BERLIN (Reuters) - How could a German court find a man guilty of high treason yet impose such a mild sentence that he later seized power and laid waste to Europe?
A new German film seeks to find out.
“Hitler vor Gericht” (Hitler on Trial) explores the 1924 trial of Adolf Hitler in Munich for his part in an abortive coup d’etat that could have earned him the death penalty.
Instead, he served just nine months in prison and was able to rebuild the shattered Nazi party soon after his release.
Had Hitler been given a long sentence, the history of Europe might have been very different, said Ian Kershaw from the University of Sheffield in England.
“The Fuehrer cult would have had no opportunity to expand,” Kershaw, a leading biographer of Hitler, told Reuters on Friday. “The radical right would have remained fragmented. A Hitler dictatorship would, therefore, probably not have happened.”

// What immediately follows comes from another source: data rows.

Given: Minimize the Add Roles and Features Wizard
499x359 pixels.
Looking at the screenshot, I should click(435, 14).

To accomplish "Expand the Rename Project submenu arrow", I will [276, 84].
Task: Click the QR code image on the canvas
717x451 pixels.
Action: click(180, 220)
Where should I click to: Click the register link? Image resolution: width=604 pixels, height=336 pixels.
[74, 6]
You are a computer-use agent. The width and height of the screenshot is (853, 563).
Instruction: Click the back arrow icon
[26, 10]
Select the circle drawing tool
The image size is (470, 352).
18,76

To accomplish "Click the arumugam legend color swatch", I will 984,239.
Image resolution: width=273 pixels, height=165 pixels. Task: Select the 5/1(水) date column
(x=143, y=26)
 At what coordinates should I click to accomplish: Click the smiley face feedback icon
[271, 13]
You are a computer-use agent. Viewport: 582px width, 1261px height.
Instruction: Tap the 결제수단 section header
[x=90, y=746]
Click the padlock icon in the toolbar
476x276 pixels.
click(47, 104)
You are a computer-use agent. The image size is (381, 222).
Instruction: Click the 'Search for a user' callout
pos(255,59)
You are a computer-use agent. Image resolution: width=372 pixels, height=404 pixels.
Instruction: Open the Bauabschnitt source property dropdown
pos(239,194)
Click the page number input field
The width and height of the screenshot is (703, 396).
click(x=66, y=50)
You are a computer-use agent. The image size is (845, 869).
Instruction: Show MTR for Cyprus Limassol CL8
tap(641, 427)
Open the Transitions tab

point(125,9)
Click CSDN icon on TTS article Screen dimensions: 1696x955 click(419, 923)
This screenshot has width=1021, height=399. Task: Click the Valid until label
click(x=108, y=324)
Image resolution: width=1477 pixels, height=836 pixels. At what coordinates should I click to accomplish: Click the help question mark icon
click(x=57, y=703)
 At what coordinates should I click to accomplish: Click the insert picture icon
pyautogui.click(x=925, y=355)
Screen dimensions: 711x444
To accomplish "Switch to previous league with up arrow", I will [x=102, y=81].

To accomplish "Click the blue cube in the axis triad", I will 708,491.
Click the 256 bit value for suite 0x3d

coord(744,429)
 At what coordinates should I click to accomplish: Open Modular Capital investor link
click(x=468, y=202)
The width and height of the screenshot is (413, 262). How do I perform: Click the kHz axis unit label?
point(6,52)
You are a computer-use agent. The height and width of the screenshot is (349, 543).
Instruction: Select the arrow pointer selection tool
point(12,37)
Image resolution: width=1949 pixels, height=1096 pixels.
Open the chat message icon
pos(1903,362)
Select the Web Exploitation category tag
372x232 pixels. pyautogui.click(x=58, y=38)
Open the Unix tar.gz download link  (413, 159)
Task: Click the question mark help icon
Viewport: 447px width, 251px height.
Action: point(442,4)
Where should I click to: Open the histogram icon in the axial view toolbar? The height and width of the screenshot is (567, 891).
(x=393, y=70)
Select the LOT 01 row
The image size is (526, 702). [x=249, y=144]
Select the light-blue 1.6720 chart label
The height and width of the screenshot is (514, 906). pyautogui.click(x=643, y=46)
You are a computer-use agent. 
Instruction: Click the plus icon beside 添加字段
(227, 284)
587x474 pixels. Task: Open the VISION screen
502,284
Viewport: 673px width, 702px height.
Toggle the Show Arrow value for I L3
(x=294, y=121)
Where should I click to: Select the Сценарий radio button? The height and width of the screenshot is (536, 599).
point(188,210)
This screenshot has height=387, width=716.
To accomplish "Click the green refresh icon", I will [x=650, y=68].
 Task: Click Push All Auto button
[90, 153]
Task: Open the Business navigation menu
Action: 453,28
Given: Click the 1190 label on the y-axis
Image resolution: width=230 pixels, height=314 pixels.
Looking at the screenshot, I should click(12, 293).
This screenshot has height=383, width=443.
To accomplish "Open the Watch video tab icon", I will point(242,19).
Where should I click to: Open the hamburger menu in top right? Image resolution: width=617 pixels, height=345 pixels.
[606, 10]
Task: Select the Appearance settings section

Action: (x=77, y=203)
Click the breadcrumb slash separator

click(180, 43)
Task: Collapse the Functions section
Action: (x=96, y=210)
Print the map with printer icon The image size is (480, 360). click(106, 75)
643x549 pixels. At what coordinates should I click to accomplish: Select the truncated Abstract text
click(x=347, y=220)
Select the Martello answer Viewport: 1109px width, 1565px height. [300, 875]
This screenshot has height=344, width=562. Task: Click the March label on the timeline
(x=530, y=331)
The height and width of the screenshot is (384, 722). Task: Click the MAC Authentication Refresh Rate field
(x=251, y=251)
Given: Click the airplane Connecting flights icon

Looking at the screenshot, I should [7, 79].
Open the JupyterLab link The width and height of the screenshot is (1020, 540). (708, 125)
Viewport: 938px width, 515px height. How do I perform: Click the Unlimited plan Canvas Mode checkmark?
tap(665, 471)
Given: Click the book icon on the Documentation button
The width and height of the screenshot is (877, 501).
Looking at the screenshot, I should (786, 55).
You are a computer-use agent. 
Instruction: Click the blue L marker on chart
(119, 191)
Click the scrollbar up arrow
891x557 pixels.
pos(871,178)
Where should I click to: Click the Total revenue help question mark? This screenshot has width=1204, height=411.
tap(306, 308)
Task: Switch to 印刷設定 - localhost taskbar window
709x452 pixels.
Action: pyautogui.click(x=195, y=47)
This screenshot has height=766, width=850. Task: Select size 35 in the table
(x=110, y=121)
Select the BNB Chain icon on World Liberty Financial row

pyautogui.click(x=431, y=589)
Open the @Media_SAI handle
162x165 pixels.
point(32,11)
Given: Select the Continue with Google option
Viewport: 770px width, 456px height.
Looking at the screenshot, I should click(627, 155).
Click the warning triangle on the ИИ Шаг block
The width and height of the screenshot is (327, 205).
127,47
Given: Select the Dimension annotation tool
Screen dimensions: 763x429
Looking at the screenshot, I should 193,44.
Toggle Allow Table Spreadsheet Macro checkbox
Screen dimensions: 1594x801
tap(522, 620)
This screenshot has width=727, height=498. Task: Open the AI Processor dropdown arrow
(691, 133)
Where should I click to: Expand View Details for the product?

At a time when anger over Germany’s defeat and treatment after World War One was widespread, reactionary politicians held key positions of power in Bavaria, helping to shield Hitler from the German court with jurisdiction for high treason in Leipzig.
The presence of right-wing sympathizers on the judges’ bench meant the Austrian-born Hitler was not expelled from Germany.
“The astonishing thing is the degree of understanding the court showed him,” said Bernd Fischerauer, who is directing the film for Bavarian broadcaster Bayerischer Rundfunk (BR). “He was able to use the court hearings to deliver his party manifesto.”
The television film, which producers say is the first to focus exclusively on the trial, is due to be premiered on the 85th anniversary of Hitler’s sentencing in April next year.
Despite extensive schooling about the Third Reich, Germans know too little about the trial that resulted from the 1923 Munich beer hall putsch in which 20 died, the filmmakers said.
“Time and again people thought we were making some fictional film about Hitler — like what would have happened if he had been caught and put on trial like Saddam Hussein,” said Martin Choroba, head of the production firm behind the film.
“There is a lack of awareness about this trial.
Shooting is now underway in Munich on the documentary-style drama, which sticks closely to the original court transcripts of the trial, of which there is no known footage.
The judges handed down a five-year jail term to Hitler, but deemed him eligible for early parole in spite of the fact he was already on probation for an earlier offence.
“It was the lightest sentence the court could have given him,” said Werner Reuss, head of educational programming at BR.
“The whole thing was a farce. There was applause whenever Hitler spoke. It was like a theatre. Yet this trial was the germ for the biggest disaster of the 20th Century.”
Germany now has extreme right parties in three of its 16 state parliaments, and Reuss said the film was intended to have an element of “political education” in it.
“It’s important that we show there are limits to tolerating those who would undermine democracy,” Reuss said.
Austrian-born director Fischerauer said the fact 200,000 people turned out on Thursday evening to hear an address from U.S. Democratic Presidential candidate Barack Obama in Berlin showed strong leaders still held an attraction for Germans.
“It was almost like a German election rally,” he said. “When did (Chancellor Angela) Merkel last draw 200,000 people?”